The question should be: "disproof, please?"

Posted by: Russ at February 9, 2011 11:37 AM
But even so, what Hawking produces is an assumption of ever larger schemes of chaos and chance to explain all of that which appears ordered...

I get the feeling Justin hasn't read any Hawking, because that's not the case at all. Again, from "A Brief History of Time" (haven't read his new book, although maybe I should):

If Euclidean space-time stretches back to infinite imaginary time, or else starts at a singularity in imaginary time, we have the same problem as in the classical theory of specifying the initial state of the universe: God may know how the universe began, but we cannot give any particular reason for thinking it began one way rather than another. On the other hand, the quantum theory of gravity has opened up a new possibility, in which there would be no boundary to space-time and so there would be no need to specify the behavior at the boundary. There would be no singularities at which the laws of science broke down, and no edge of space-time at which one would have to appeal to God or some new law to set the boundary conditions for space-time. One could say: “The boundary condition of the universe is that it has no boundary.” The universe would be completely self-contained and not affected by anything outside itself. It would neither be created nor destroyed, It would just BE...

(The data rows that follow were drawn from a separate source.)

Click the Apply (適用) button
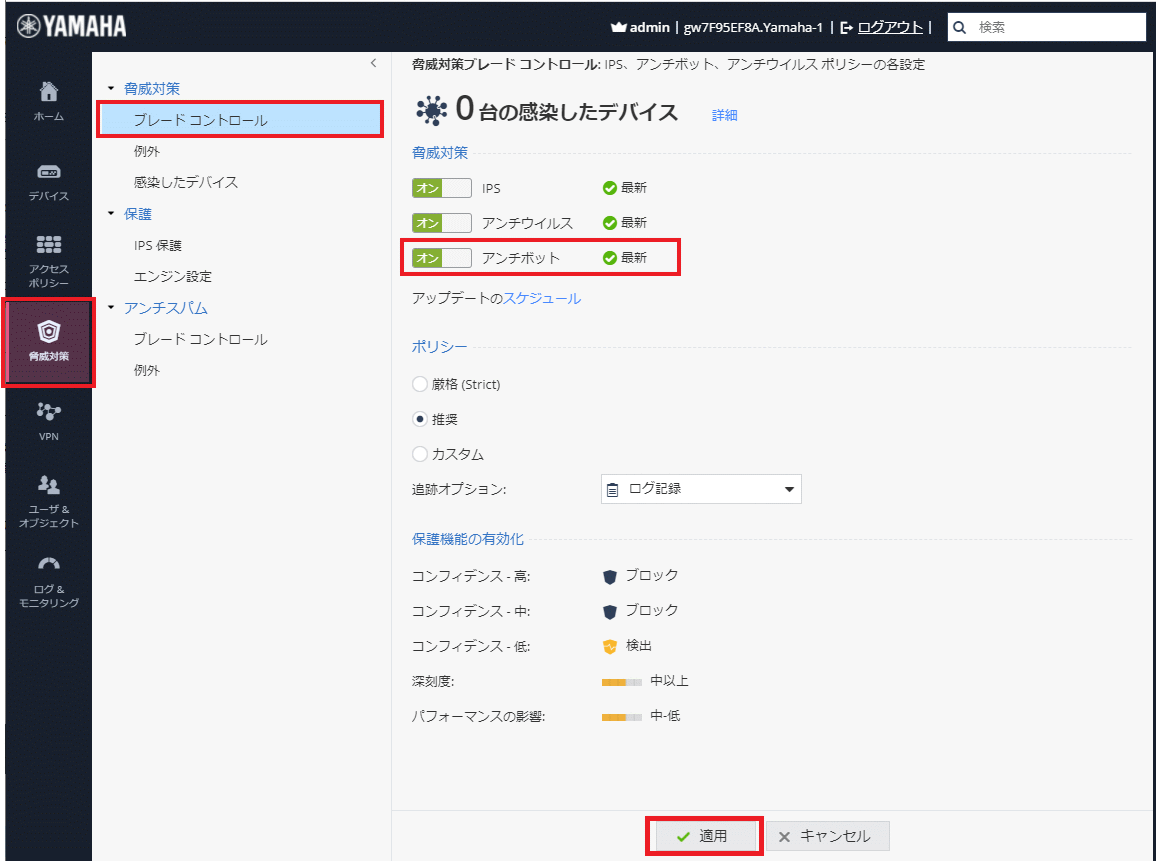The height and width of the screenshot is (861, 1156). point(704,836)
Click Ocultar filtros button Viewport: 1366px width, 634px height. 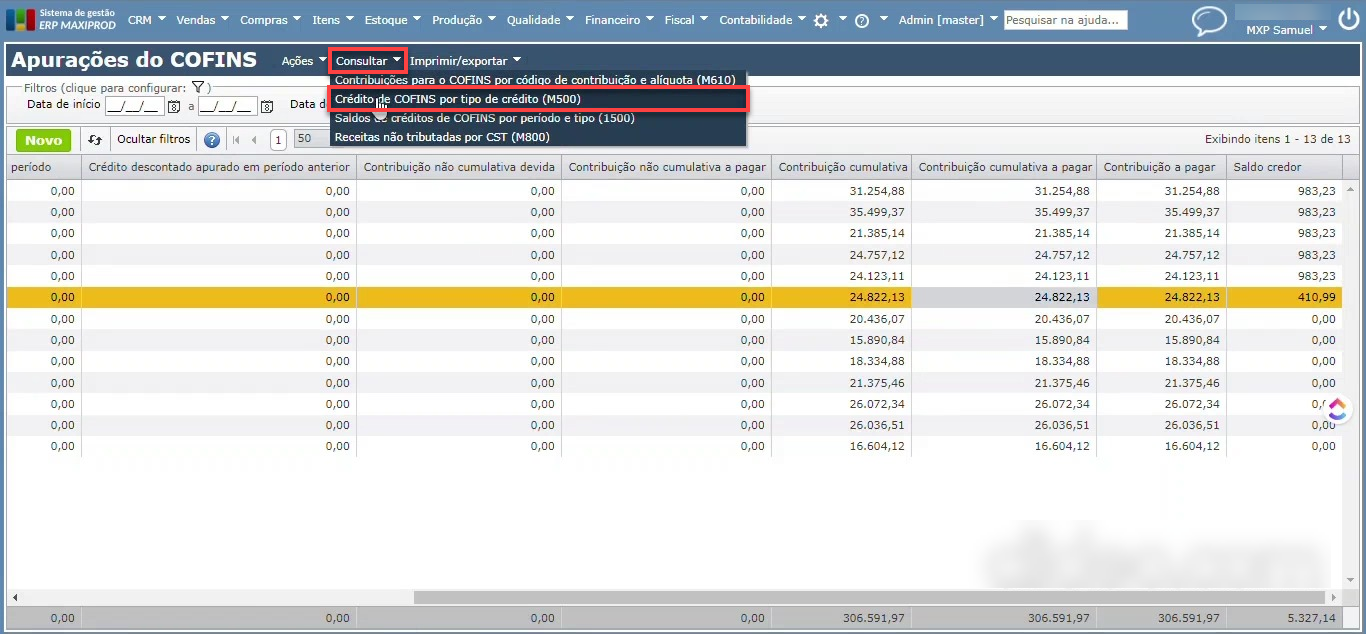click(x=153, y=140)
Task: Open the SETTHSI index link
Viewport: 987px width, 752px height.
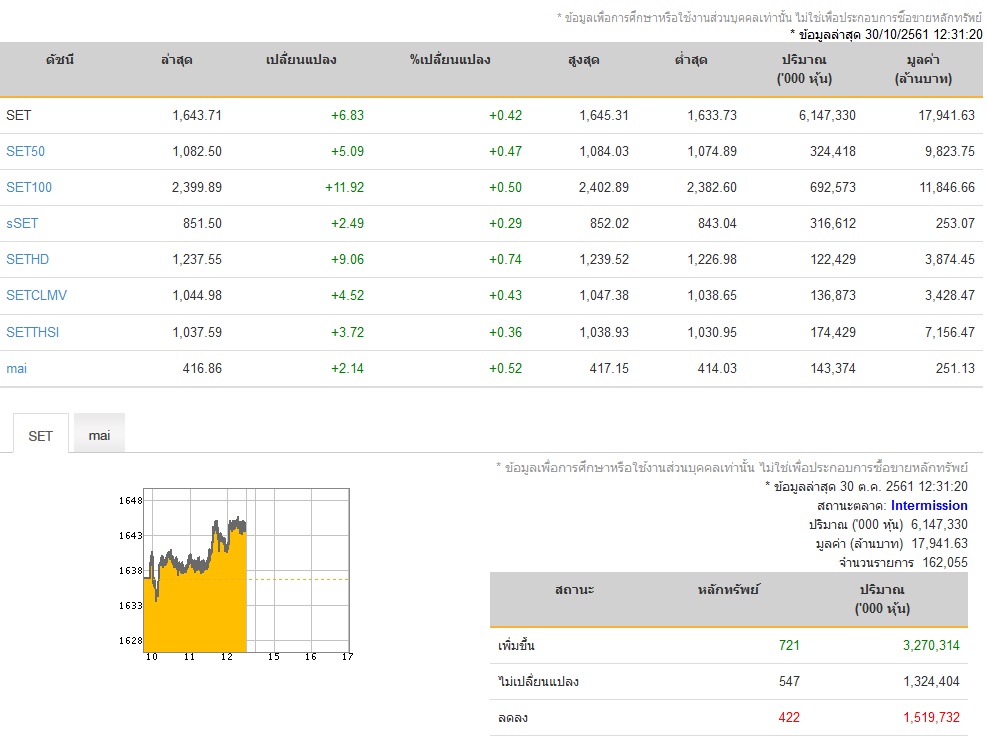Action: click(33, 332)
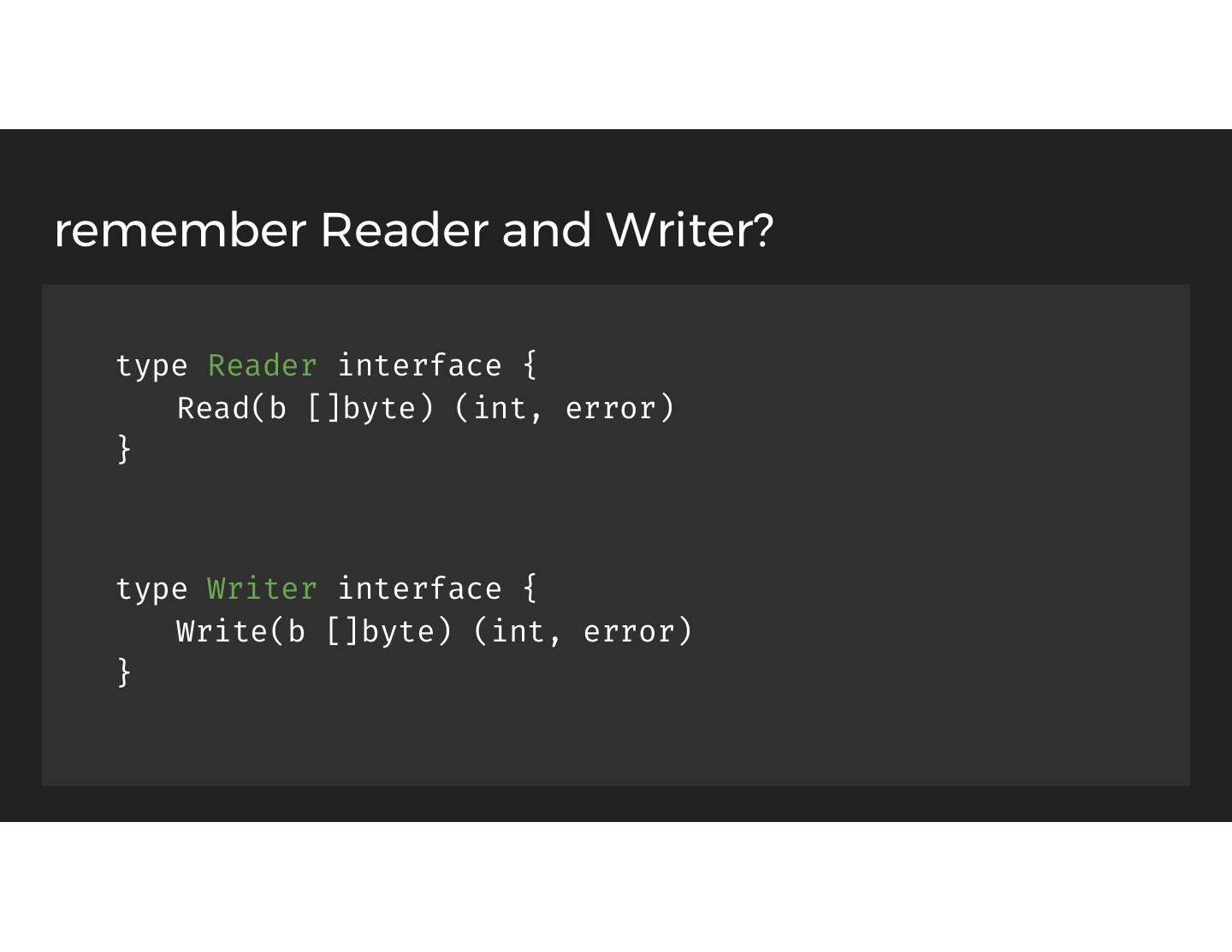Click the slide title "remember Reader and Writer?"
Viewport: 1232px width, 952px height.
coord(413,230)
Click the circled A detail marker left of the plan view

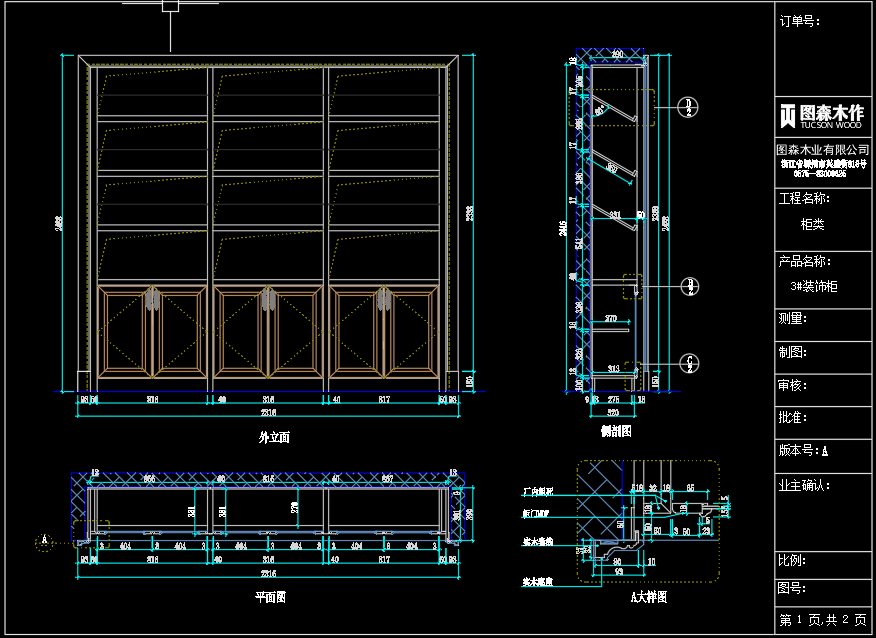coord(43,541)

I’d like to emphasize that this idea that time and space should be finite “without boundary” is just a proposal: it cannot be deduced from some other principle. Like any other scientific theory, it may initially be put forward for aesthetic or metaphysical reasons, but the real test is whether it makes predictions that agree with observation.
Posted by: Russ at February 9, 2011 12:42 PM

This may speak even better to why Justin is wrong about Hawking assuming "ever larger schemes of chaos." Quite the contrary:

The eventual goal of science is to provide a single theory that describes the whole universe. However, the approach most scientists actually follow is to separate the problem into two parts. First, there are the laws that tell us how the universe changes with time. (If we know what the universe is like at any one time, these physical laws tell us how it will look at any later time.) Second, there is the question of the initial state of the universe. Some people feel that science should be concerned with only the first part; they regard the question of the initial situation as a matter for metaphysics or religion. They would say that God, being omnipotent, could have started the universe off any way he wanted. That may be so, but in that case he also could have made it develop in a completely arbitrary way. Yet it appears that he chose to make it evolve in a very regular way according to certain laws. It therefore seems equally reasonable to suppose that there are also laws governing the initial state.